My family never fled Umm Khalid in 1948. This part of the play will be fiction, inspired by someone else’s story. My family lived in Tubas, a village near Nablus in the West Bank. And my family did run from our home; but it was in 1967, during the Six-Day War, when Israel occupied the whole of Palestine. Luckily my grandfather decided to go back home halfway through their journey to Jordan. I try to imagine what it feels like to be a Palestinian from Umm Khalid. Where would I be?
A lot of the cafe signs are in French, with drawings of baguettes and croissants. Someone told us that Netanya is the Little Paris of Israel: lots of Jews immigrated here from France and French-speaking countries like Morocco and Tunisia. We eat a falafel sandwich that has an egg in it and then we decide to head to the beach.
I expected Netanya to be cleaner. It is a coastal town but obviously the people who lived here didn’t pay attention to that. It was rushed. I miss the culture that comes out of the feeling of belonging. The character of a city that’s been built over time. I see visual noise and red heat. I smell dead fish.
When I was little, my family used to go to the east coast of Canada during the summer. We would drive for 16 hours to get to a tiny shack on the top of a cliff.
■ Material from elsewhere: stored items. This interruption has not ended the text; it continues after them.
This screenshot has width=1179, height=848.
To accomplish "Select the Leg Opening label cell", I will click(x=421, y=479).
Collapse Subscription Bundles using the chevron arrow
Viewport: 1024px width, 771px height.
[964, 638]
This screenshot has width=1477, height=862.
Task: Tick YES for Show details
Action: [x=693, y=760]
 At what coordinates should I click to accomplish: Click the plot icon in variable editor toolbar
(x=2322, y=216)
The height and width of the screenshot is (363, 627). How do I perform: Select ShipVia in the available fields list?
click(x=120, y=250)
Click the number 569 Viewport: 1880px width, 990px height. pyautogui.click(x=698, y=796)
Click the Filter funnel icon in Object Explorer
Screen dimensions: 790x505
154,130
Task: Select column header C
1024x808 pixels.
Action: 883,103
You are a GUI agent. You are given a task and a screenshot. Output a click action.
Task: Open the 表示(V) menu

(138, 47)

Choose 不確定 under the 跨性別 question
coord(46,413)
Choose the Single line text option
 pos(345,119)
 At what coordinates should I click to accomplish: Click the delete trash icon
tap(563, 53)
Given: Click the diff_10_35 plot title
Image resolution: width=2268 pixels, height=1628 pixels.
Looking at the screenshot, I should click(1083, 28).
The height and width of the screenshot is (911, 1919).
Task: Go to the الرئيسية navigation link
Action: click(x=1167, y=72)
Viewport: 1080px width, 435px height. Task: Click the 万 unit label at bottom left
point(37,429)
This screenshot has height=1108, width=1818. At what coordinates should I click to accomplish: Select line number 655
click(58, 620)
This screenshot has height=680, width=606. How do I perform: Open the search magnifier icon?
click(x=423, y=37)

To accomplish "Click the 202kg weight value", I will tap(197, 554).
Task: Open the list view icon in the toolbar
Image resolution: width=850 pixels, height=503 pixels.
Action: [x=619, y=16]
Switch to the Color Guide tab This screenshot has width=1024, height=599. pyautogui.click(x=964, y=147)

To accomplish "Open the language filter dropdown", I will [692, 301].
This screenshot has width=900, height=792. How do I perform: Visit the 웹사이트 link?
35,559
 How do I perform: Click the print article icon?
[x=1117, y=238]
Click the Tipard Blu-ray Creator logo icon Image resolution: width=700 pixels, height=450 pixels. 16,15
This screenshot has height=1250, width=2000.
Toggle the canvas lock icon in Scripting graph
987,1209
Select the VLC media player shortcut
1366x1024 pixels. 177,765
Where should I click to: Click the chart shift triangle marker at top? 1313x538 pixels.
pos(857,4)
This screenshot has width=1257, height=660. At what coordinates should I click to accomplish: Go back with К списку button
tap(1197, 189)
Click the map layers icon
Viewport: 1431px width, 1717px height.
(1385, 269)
My mother would let me walk down the wooden stairs and play in the ocean by myself. She could see me from up high and she knew the water was too cold to be dangerous. I was alone, free, covered in sand and salty water.
I’ve been here before. I only remember my five-year-old feet half floating in the salty water, ten centimetres deep, not more, but it was enough to give me feelings of pleasure and discovery. After this trip I never saw the sea again, except for on a screen.